== EXCERPT
For many, the idea of a DIY guitar conjures up thoughts of a young Brian May and his father cooped up in the shed, meticulously shaping his dream guitar from an old fireplace and other scraps of wood. Of course, there certainly isn't anything stopping you from following in the footsteps of rock royalty – well, provided you have the free time and the expertise in woodworking. That said, there is actually a much simpler way to turn your hand at building your very own six-string – one of the best DIY guitar kits.

The DIY instrument market has exploded in recent years with build-it-yourself options for every type of musician, and it's easy to see why these project guitars have gotten so popular. They offer the opportunity to not only learn about how an instrument is put together but can also give you the chance to fully customise your new instrument to suit your needs – not to mention, it's a fun way to spend a weekend.  

Below you'll find a few of our favourite options, covering different styles, price points and levels of difficulty, plus some tips, tricks and advice for those taking the plunge.

Best DIY guitar kits: Our top picks

If you hail from the UK or Europe and you're looking for a quick project that isn't too involved, it's hard not to recommend the Harley Benton JA Electric Guitar Kit. This Jazzmaster-inspired kit offers fantastic value for money for anyone looking for their first kit build - and it's definitely more interesting than the standard Strat kits everyone usually starts with.

For our friends in the USA, we have to recommend the Musoo Electric Project Guitar kit. This LP kit certainly looks the part and even comes with a flame maple top and set-neck construction. 

For those looking for a higher quality build, we would suggest looking at the StewMac Build Your Own 335. This curvy semi-hollow is made by the very people supplying most luthiers with their tools, so you know the quality is good! Yes, it is a little more expensive when compared to the entry-level kits on this list, but trust us, it's worth it. 

Best DIY guitar kits: Product guide (UK)

Best DIY guitar kits: Harley Benton Electric Guitar Kit JA

(Image credit: Harley Benton)

1. Harley Benton Electric Guitar Kit JA

The opportunity to build your very own offset icon

Specifications

Difficulty level: Easy
Body wood: Rengas

Reasons to buy

+
Perfect for those tired of Stratocaster and Telecaster kits 
+
P90 pickups 

Reasons to avoid

-
The headstock can be challenging to shape

Well, you certainly don't need to be the world's greatest detective to work out which iconic wonky guitar this Harley Benton kit is based on. Coming with everything you need to build your very own offset, this kit includes a Rengas body, a maple bolt-on neck, a set of P90 single-coil pickups, Tune O Matic bridge, DieCast tuners, as well as all the screws needed to put it together.
====
== SUPPLIED INFORMATION
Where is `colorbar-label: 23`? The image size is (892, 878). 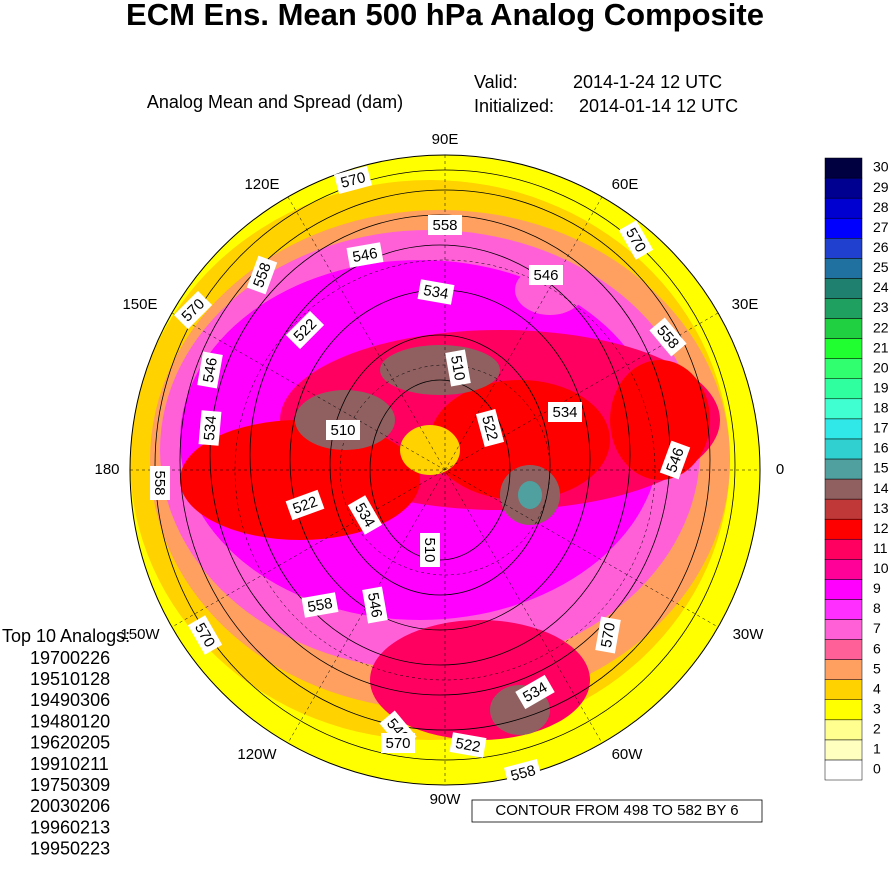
====
## TASK REQUIREMENTS
(a) In the DIY guitar kit excerpt, which kit is recommended for readers in the USA?
(b) Carry on with the DIY guitar kit excerpt, starting right after its last sentence.

## TASK-BY-TASK ANSWERS
(a) The Musoo Electric Project Guitar kit.

(b)
It's fair to say that this kit is relatively easy to build and perfect for beginners looking for a first project. That said, the headstock is entirely blank, and it can be tricky to get a nice level of finish when reshaping it yourself. Although that is part of the fun with kits like this - it means you can put your own stamp on your new guitar! 

Best DIY guitar kits: Guitarworks Vintage-Cutaway

(Image credit: Guitarworks)

2. Guitarworks Vintage-Cutaway

Who made who…

Specifications

Difficulty level: Easy
Body wood: Mahogany

Reasons to buy

+
Solderless wiring
+
Mahogany body 

Reasons to avoid

-
Some may prefer a more involved build

For those looking for a guitar kit that's lightning-fast to put together, the Guitarworks Vintage-Cutaway is the perfect package for you. The ace up the sleeve of this build is the solderless wiring. Obviously, this clever system eliminates the need for a soldering iron, meaning it's a safe build for younger players or those nervous about using soldering tools. Now, like all other kit builds, if you aren't happy with the tone of the stock pickups, you can always completely forgo them for a traditional set.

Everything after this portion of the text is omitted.